Supplied information:
==========
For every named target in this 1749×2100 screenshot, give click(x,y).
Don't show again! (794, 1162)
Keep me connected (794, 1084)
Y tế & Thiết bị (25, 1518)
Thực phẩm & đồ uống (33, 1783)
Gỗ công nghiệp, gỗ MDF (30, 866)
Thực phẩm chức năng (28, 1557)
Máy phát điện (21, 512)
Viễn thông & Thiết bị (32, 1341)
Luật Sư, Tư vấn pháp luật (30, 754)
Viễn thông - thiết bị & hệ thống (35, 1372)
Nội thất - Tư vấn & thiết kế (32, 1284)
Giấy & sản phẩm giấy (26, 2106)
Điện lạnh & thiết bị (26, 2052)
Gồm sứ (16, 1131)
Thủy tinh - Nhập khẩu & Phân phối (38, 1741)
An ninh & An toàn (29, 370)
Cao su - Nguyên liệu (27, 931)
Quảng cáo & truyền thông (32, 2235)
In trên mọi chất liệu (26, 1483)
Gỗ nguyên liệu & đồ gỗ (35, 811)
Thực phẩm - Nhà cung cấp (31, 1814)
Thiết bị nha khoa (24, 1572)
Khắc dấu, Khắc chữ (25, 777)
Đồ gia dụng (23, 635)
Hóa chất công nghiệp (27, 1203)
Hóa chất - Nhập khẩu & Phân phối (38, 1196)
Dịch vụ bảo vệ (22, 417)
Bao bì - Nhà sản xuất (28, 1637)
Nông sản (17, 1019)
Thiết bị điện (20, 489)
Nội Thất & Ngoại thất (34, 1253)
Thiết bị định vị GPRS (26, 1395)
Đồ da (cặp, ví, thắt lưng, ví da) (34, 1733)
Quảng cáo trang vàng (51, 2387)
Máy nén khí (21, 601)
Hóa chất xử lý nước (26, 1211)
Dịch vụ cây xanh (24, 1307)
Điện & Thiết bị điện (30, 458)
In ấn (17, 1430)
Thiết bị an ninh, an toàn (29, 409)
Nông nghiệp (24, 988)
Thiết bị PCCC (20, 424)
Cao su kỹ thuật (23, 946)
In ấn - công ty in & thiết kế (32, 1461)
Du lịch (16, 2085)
==========
Task:
Each line above should be copied exactly, with no line missing.

Solution below:
For every named target in this 1749×2100 screenshot, give click(x,y).
Don't show again! (794, 1162)
Keep me connected (794, 1084)
Y tế & Thiết bị (25, 1518)
Thực phẩm & đồ uống (33, 1783)
Gỗ công nghiệp, gỗ MDF (30, 866)
Thực phẩm chức năng (28, 1557)
Máy phát điện (21, 512)
Viễn thông & Thiết bị (32, 1341)
Luật Sư, Tư vấn pháp luật (30, 754)
Viễn thông - thiết bị & hệ thống (35, 1372)
Nội thất - Tư vấn & thiết kế (32, 1284)
Giấy & sản phẩm giấy (26, 2106)
Điện lạnh & thiết bị (26, 2052)
Gồm sứ (16, 1131)
Thủy tinh - Nhập khẩu & Phân phối (38, 1741)
An ninh & An toàn (29, 370)
Cao su - Nguyên liệu (27, 931)
Quảng cáo & truyền thông (32, 2235)
In trên mọi chất liệu (26, 1483)
Gỗ nguyên liệu & đồ gỗ (35, 811)
Thực phẩm - Nhà cung cấp (31, 1814)
Thiết bị nha khoa (24, 1572)
Khắc dấu, Khắc chữ (25, 777)
Đồ gia dụng (23, 635)
Hóa chất công nghiệp (27, 1203)
Hóa chất - Nhập khẩu & Phân phối (38, 1196)
Dịch vụ bảo vệ (22, 417)
Bao bì - Nhà sản xuất (28, 1637)
Nông sản (17, 1019)
Thiết bị điện (20, 489)
Nội Thất & Ngoại thất (34, 1253)
Thiết bị định vị GPRS (26, 1395)
Đồ da (cặp, ví, thắt lưng, ví da) (34, 1733)
Quảng cáo trang vàng (51, 2387)
Máy nén khí (21, 601)
Hóa chất xử lý nước (26, 1211)
Dịch vụ cây xanh (24, 1307)
Điện & Thiết bị điện (30, 458)
In ấn (17, 1430)
Thiết bị an ninh, an toàn (29, 409)
Nông nghiệp (24, 988)
Thiết bị PCCC (20, 424)
Cao su kỹ thuật (23, 946)
In ấn - công ty in & thiết kế (32, 1461)
Du lịch (16, 2085)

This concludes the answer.